Wayveは、既存および新規投資家が主導する8500万ドルのティンダーオファーを開始し、従業員が保有する権利確定済み株式の一部を売却できる機会を提供します。今回の評価額85億ドルは、Eclipse、Balderton、SoftBank Vision Fund 2が主導し12億ドルを調達した今年2月のシリーズDと同水準です。同社にとってはSeries C(10.5億ドル、2024年5月)と同時に実施した回に続く2回目の従業員流動化イベントとなります。

なぜ重要か

ティンダーオファーは、いまやAIスタートアップの人材維持策として定石化しつつあります。TechCrunchが指摘するように、Decagon、ElevenLabs、Linear、Clay(過去9か月で2回実施)といった注目AI企業が相次いで同様の取り組みを行っています。ストックオプションが権利確定した瞬間、優秀なエンジニアが競合に移ったり自ら起業したりする「権利確定リスク」を、現金化の機会を与えることで先回りして抑える構造です。

投資家側の思惑

投資家がプレミアム価格で株式を買い取るのは、将来さらに価値が上がると見込んでいるためです。Wayveは高精細地図に依存せず、エンドツーエンドのニューラルネットワークで運転を学習する「自己学習型」アプローチをとり、過去1年で従業員数を倍増させ1200人体制に拡大しました。今年後半にはUberと組んだロボタクシーの試験運行、2027年には日産の次世代運転支援システムへの統合を控えており、成長ドライバーが明確です。

💼 事業会社視点:これは自社にどう効くか

日本の事業会社の役員にとって、この動きは二つの示唆を持ちます。

第一に、日産との2027年統合は完成車メーカーだけの話ではありません。自動車部品サプライヤー、地図・センサー関連企業、車載ソフト受託開発を手掛けるSIerは、Wayveのエンドツーエンド学習型アプローチが主流化した場合、高精細地図やルールベース制御を前提とした既存の受注構造が数年で陳腐化する可能性を織り込む必要があります。地図に依存しないアーキテクチャは、既存の地図データ資産の投資回収シナリオを揺さぶります。

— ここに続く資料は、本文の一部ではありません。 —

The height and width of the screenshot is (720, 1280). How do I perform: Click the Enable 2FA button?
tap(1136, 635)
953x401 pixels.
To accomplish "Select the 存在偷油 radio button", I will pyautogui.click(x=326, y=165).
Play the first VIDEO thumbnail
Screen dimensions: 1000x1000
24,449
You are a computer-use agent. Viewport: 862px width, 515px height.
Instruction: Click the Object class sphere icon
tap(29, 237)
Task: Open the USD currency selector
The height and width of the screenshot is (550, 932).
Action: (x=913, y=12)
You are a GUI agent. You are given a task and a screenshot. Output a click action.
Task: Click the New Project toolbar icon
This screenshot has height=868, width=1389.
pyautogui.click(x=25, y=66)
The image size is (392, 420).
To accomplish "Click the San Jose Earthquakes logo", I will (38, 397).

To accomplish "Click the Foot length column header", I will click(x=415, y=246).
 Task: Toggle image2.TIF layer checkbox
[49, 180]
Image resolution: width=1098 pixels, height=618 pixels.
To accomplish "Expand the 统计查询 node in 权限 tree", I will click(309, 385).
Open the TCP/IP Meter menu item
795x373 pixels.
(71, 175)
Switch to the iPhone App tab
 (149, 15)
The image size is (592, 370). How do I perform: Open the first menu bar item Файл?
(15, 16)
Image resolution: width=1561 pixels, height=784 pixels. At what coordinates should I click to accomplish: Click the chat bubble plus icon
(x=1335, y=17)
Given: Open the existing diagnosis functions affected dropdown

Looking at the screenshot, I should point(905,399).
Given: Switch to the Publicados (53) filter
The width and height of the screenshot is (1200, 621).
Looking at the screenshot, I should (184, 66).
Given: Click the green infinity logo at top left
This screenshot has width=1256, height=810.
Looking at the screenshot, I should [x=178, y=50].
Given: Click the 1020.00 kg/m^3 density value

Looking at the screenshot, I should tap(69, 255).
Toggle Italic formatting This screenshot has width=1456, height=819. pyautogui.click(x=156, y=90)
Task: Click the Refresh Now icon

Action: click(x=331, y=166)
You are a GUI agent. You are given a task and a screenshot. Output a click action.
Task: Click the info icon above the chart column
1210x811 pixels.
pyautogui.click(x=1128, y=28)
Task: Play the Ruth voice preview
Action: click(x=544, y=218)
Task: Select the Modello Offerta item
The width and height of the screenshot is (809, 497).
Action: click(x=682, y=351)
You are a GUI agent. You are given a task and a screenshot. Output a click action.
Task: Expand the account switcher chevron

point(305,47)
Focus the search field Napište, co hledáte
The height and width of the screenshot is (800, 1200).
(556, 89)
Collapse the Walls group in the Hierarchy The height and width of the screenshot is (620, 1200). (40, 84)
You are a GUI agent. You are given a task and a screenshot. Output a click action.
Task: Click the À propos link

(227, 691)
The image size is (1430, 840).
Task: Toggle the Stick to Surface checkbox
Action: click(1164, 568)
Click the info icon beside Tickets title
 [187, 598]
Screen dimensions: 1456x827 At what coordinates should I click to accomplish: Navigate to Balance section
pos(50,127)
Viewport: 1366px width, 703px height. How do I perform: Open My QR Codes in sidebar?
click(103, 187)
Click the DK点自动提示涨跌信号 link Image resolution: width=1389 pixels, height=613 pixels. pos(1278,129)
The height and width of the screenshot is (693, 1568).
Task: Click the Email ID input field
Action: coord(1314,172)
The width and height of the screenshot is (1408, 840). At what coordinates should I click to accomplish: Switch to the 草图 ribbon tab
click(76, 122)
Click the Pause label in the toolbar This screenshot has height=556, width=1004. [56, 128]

第二に、ティンダーオファーの国内展開を人事戦略として真剣に検討すべき局面です。国内SaaSやAIスタートアップの経営者は、シリーズC以降の未上場期間が長期化するなか、キーエンジニアの権利確定タイミングでの流出を「気合と理念」で止められる時代は終わったと認識すべきです。既存投資家との協議で部分的な流動化スキームを設計する動きは、報酬制度の設計項目として今後1〜2年で標準化する可能性があります。